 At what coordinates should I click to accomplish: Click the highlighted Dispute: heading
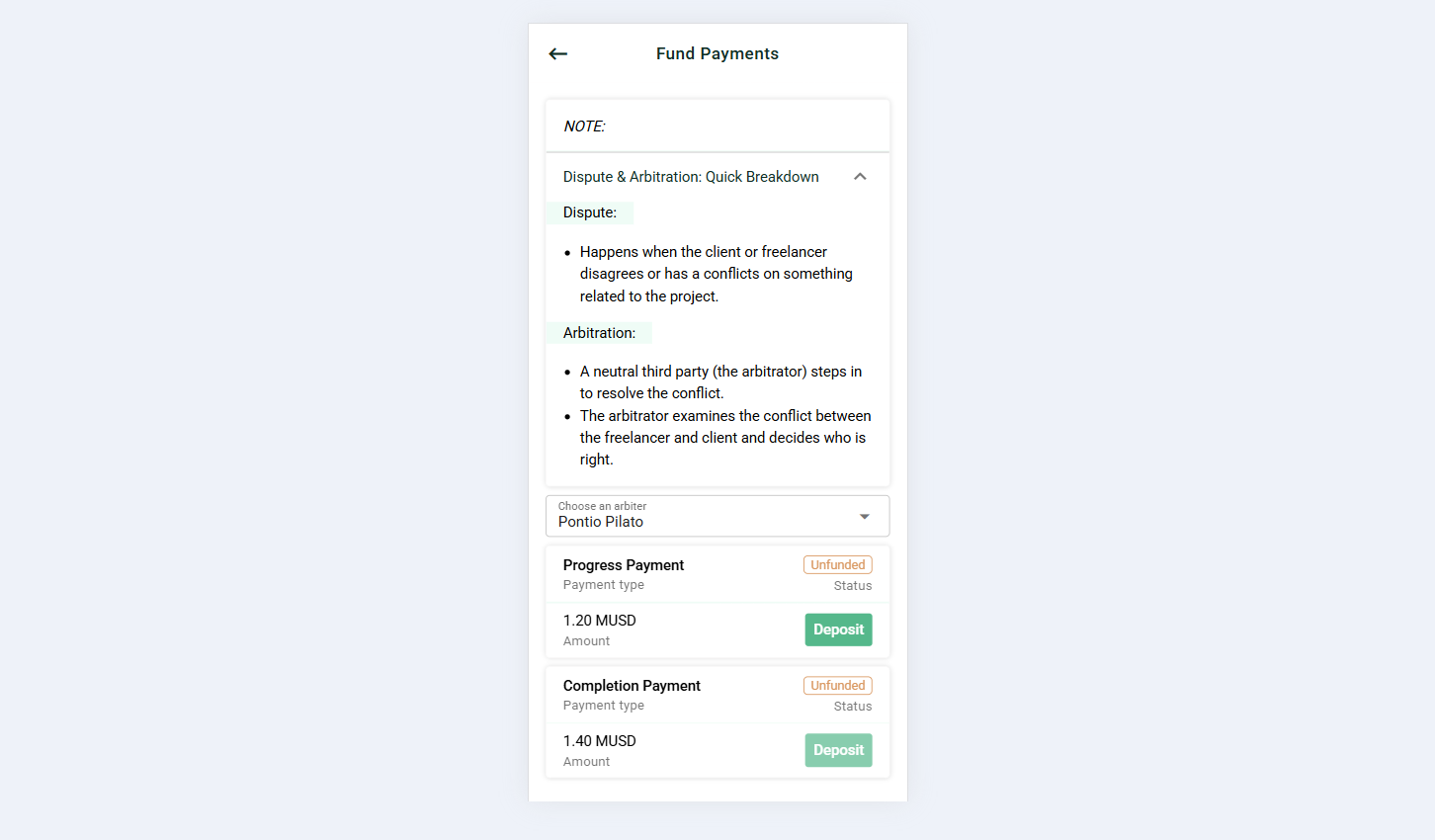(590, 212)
::::::::
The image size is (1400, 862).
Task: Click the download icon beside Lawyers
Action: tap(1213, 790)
::::::::
Count the lines in the records that contain the string "Click". Reply with the number only.

2